Look through the data below and return each line where "computer" appears.

########

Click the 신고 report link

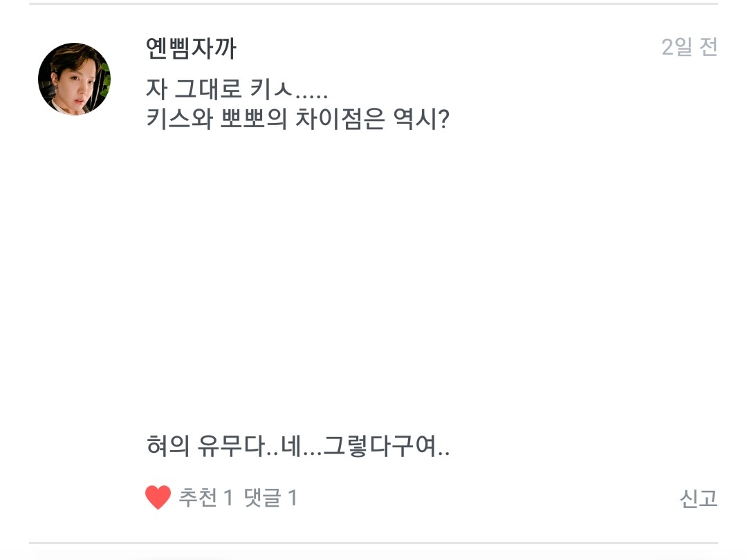coord(698,498)
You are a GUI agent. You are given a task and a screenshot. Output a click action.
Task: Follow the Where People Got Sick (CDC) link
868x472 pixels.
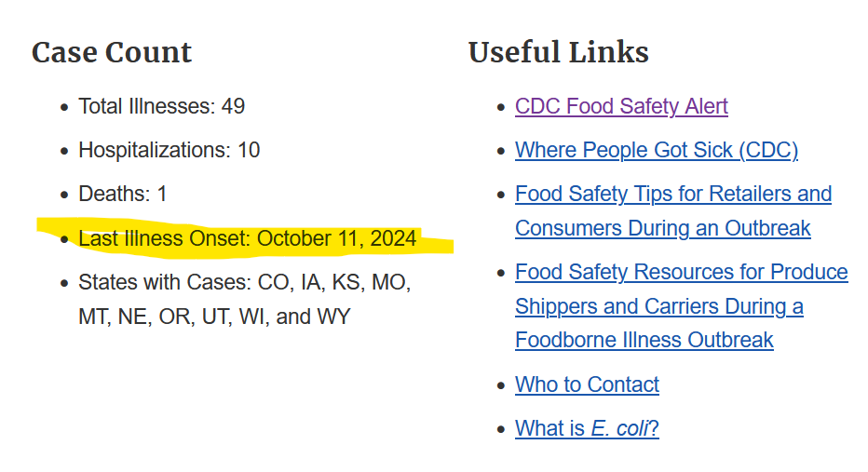click(x=656, y=150)
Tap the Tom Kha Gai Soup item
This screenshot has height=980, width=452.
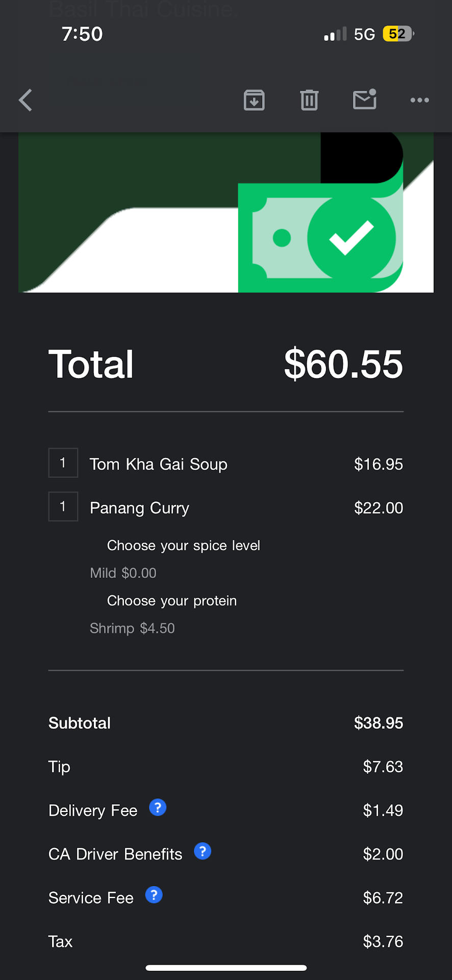[158, 464]
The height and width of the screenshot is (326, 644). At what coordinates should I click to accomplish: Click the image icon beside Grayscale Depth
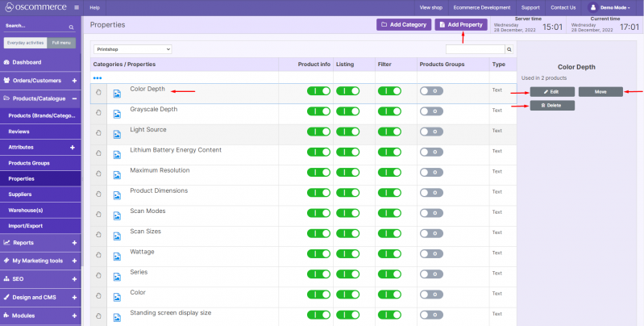(117, 113)

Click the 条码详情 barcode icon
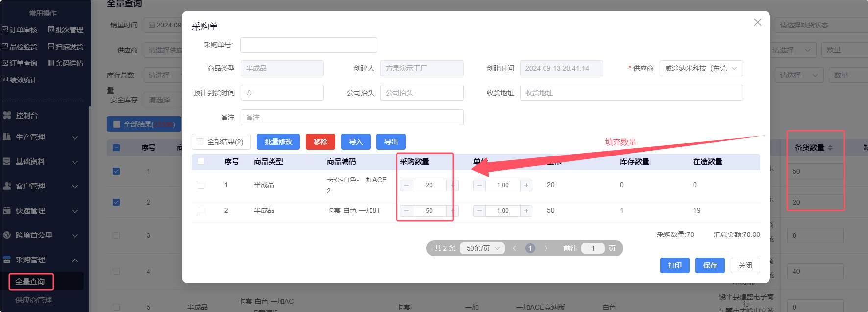point(51,63)
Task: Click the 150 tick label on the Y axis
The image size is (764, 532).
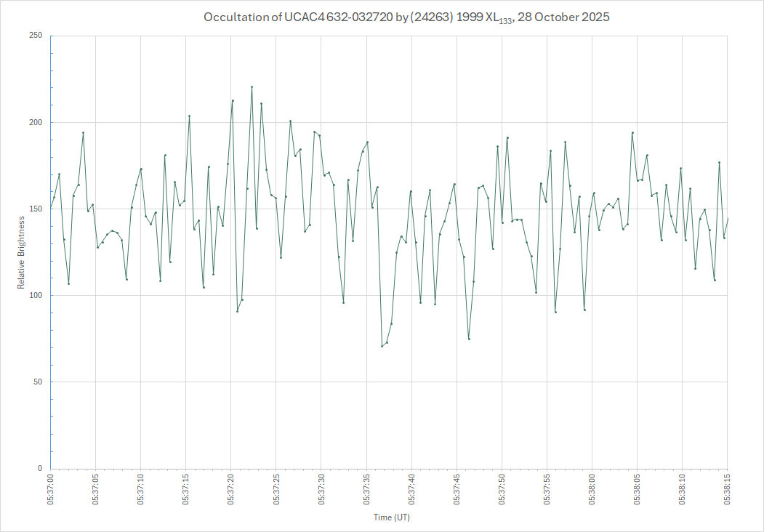Action: [35, 209]
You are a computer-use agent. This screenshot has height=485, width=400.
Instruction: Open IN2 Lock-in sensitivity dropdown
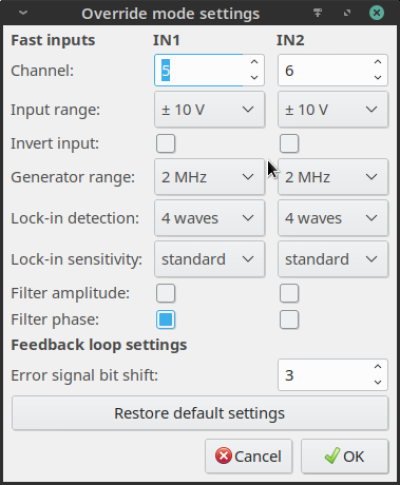[x=333, y=259]
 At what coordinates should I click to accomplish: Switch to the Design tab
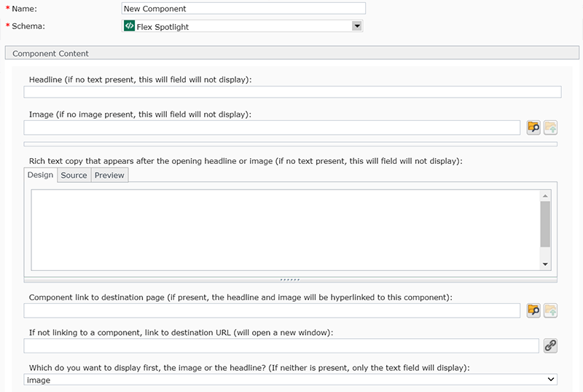click(x=41, y=175)
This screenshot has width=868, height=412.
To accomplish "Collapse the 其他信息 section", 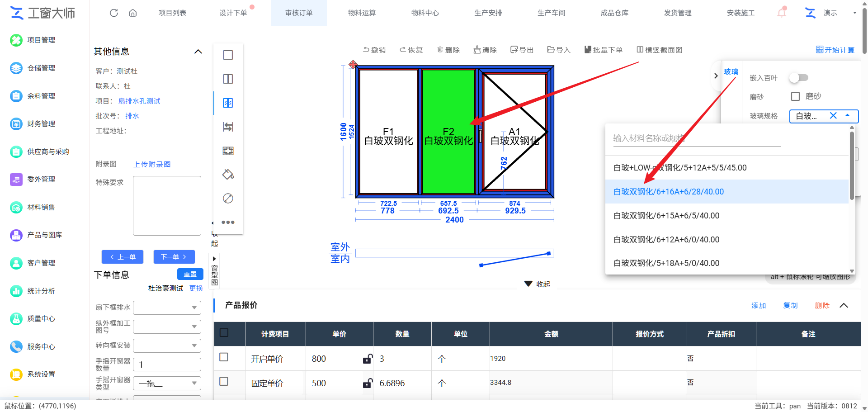I will (x=198, y=52).
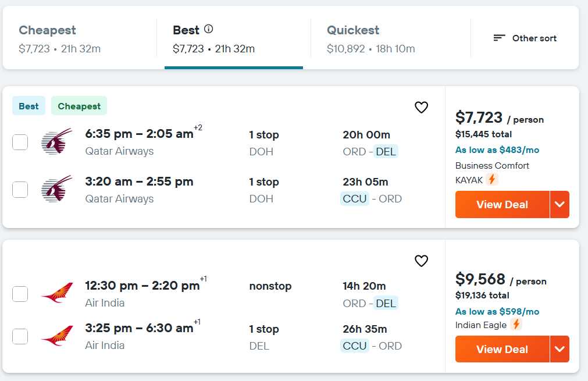This screenshot has width=588, height=381.
Task: Open the As low as $483/mo link
Action: click(x=497, y=150)
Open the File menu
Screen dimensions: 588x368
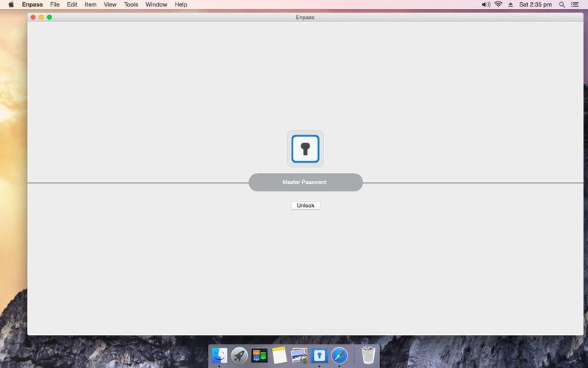point(55,4)
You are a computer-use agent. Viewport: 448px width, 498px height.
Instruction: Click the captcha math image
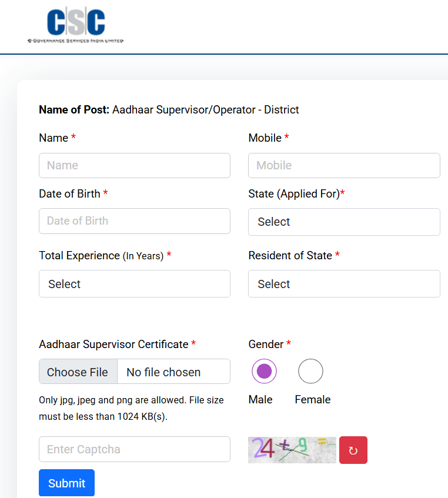pos(292,450)
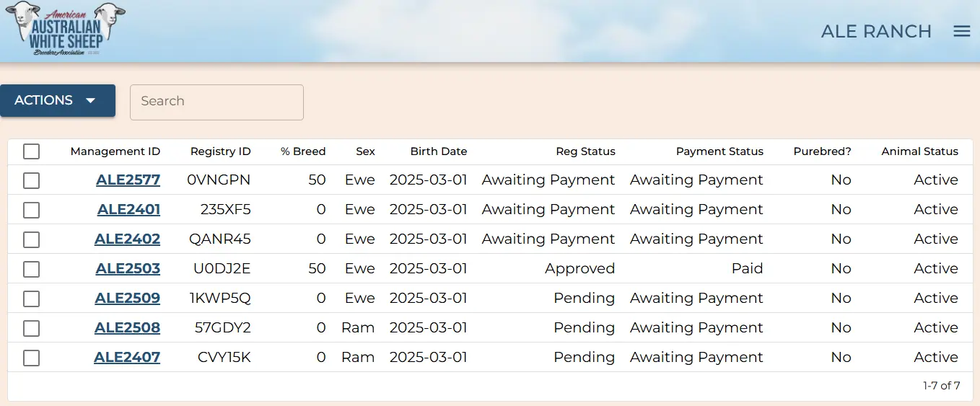The width and height of the screenshot is (980, 406).
Task: Sort by Management ID column header
Action: [x=115, y=151]
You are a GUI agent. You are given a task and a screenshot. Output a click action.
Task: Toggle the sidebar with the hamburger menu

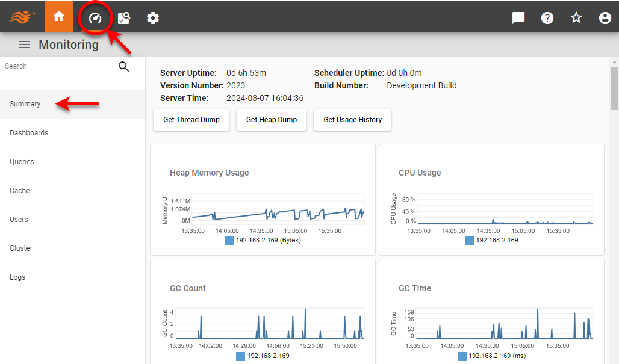23,44
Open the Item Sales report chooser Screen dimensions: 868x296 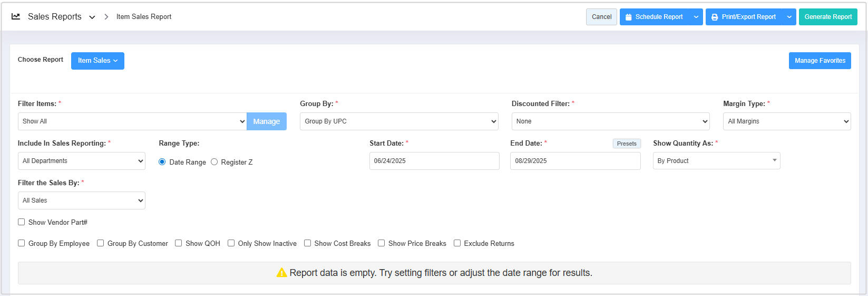click(97, 61)
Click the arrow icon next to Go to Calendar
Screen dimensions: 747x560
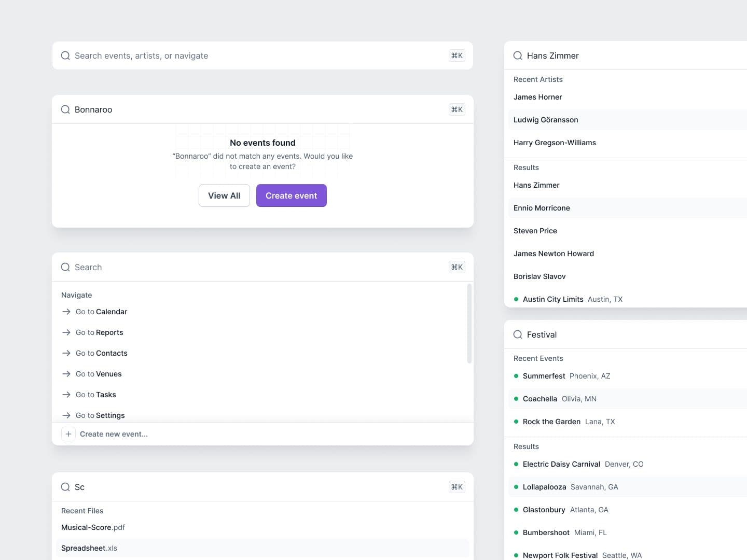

########

* Response area:
You are a computer-use agent. This screenshot has height=485, width=400.
You are a computer-use agent. Viewport: 448px width, 498px height.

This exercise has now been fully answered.